▶ [Action item]: When a line of the records contains "with", copy it.

= = =

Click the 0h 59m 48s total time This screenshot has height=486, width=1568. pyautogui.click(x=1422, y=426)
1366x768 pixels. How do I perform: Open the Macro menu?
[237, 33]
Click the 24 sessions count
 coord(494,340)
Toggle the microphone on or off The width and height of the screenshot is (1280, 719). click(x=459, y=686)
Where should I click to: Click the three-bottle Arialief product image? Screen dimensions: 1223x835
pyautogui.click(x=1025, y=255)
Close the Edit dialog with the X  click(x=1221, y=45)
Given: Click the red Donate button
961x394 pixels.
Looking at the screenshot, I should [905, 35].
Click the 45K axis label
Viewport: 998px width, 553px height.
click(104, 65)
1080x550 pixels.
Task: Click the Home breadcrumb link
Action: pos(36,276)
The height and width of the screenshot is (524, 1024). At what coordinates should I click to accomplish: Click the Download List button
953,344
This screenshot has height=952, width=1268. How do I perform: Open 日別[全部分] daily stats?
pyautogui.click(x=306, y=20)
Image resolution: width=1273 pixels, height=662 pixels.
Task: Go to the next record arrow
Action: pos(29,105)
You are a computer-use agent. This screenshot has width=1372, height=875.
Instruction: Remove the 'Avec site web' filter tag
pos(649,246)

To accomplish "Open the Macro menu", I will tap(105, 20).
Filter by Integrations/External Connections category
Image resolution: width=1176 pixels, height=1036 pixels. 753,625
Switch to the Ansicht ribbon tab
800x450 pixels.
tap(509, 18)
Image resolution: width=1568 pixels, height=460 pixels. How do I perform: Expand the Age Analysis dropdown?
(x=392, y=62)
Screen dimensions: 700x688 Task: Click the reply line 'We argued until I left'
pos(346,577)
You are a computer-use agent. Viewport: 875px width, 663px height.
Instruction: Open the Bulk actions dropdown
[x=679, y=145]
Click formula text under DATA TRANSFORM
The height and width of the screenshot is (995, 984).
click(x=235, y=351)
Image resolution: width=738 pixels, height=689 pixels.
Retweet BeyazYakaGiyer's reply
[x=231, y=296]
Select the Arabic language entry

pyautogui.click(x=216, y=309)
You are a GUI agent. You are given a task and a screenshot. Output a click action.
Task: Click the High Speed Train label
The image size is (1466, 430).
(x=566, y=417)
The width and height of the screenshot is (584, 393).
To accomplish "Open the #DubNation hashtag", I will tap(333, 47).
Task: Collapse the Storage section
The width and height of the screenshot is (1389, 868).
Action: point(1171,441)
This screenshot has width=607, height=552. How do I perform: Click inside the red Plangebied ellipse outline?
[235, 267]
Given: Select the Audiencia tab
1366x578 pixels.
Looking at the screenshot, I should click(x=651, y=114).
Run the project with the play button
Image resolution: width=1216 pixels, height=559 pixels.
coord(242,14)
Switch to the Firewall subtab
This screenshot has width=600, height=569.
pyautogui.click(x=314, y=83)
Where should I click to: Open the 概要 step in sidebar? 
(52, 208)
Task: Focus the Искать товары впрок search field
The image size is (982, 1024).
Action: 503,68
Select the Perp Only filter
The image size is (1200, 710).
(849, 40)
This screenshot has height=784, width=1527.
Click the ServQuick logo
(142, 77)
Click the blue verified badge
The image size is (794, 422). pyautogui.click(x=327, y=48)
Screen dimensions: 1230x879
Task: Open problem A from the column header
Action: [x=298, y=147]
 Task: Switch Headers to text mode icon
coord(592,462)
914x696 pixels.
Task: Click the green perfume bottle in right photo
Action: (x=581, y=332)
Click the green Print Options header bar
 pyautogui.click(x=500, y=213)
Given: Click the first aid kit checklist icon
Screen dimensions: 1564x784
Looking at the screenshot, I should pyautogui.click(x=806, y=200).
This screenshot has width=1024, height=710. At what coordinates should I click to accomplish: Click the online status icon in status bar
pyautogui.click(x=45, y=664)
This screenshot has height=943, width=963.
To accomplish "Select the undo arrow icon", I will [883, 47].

= = =

▶ [Answer below]:
Close the Edit dialog with the X  click(x=1221, y=45)
Run the project with the play button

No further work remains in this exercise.